Market Research and the Psychology of Influence

By the Editors

Today, expert copywriter and serial entrepreneur Yanik Silver contributed a fascinating piece to the Early to Rise newsletter. In the article, he breaks down a recent experience he had in an art gallery through the lens of Cialdini’s class book Influence. While his experience focuses more on the steps to crafting a compelling sales experience, there’s a lesson in the piece for market researchers as well. By understanding the different aspects of influence, market researchers can hone in on different parts of messaging and motivation that will drive their audience to buy.

Capture their attention: Silver talks about a trip to an art gallery. The staff person he interacted with gets his attention by sharing the story of the artist whose work he was checking out; specifically these were details about how the artist had worked on major shows such as SpongeBob SquarePants. By using the power of story, it’s easy to get people interested in your product and your background.

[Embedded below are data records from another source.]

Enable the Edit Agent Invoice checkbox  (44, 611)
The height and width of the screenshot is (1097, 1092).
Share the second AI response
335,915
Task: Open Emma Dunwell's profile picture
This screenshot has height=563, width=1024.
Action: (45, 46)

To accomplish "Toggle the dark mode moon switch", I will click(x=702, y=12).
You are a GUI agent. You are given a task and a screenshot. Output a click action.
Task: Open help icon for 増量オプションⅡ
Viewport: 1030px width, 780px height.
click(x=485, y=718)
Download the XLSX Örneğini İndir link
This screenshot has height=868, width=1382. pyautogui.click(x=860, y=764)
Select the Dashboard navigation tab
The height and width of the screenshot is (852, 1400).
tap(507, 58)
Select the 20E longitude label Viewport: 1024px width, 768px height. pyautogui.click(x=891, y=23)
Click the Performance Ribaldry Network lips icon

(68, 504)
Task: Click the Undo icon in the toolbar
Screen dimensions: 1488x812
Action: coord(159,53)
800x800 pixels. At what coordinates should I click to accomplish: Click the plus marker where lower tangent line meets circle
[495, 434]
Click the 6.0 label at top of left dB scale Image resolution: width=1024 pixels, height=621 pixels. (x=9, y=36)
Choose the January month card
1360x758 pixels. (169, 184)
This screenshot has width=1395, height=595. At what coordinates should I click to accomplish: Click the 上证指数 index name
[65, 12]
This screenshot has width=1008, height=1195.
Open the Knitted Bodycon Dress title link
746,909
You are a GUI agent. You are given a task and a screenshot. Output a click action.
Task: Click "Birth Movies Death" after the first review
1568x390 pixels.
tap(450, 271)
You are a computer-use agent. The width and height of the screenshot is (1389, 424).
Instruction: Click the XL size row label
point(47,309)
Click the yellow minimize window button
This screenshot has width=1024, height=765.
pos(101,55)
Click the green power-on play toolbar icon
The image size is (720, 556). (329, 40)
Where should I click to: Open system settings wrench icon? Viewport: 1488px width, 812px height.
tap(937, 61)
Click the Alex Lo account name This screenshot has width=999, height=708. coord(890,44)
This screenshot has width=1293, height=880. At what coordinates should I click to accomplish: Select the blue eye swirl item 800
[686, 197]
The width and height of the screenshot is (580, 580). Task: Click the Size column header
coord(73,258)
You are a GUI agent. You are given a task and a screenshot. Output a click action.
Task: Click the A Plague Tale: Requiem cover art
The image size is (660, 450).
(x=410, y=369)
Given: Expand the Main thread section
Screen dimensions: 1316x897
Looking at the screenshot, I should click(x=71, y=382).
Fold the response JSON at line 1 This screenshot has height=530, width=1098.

Have you identified aspects of your story and tested those with members of your audience to see what they find truly engaging? It could be how you started your business or instead focusing on the background of your products. Come up with a range of story points, and find out what resonates most effectively with your customers.

Social proof: The salesman then continued to list off a number of celebrities that owned paintings by the same artist. This implies that the buyer will be like these a-listers if they too buy. Social proof is a powerful tool that shows other people are buying the product or using the service.

A number of different forms of social proof exist, from celebrity endorsements to testimonials, social media statistics, and more. Do you know what kinds of social proof your audience will find most compelling? If not, this is worth exploring further in a systematic way. Proof will drive reluctant buyers to take action.

Authority: Cialdini highlights the importance of authority in getting people to make a purchase. While this terms is thrown around a lot in marketing today, the idea is that you prefer to buy from people who really understand your space. Silver’s salesman demonstrated this buy playing a video that talked about biographical elements of the artist’s life, his art, and the people who have bought and loved his paintings. What is your strategy for building authority? The best way to do this is twofold. First, you have to understand what your customers value.

Is it “how to” information? Maybe it’s broader information about your market or industry. The second is to understand how they consume information. Are they reading magazines, websites, or active on social media? By uncovering your customer’s’ habits and needs, you’ll be better able to design and execute a strategy that focuses on building your brand and authority.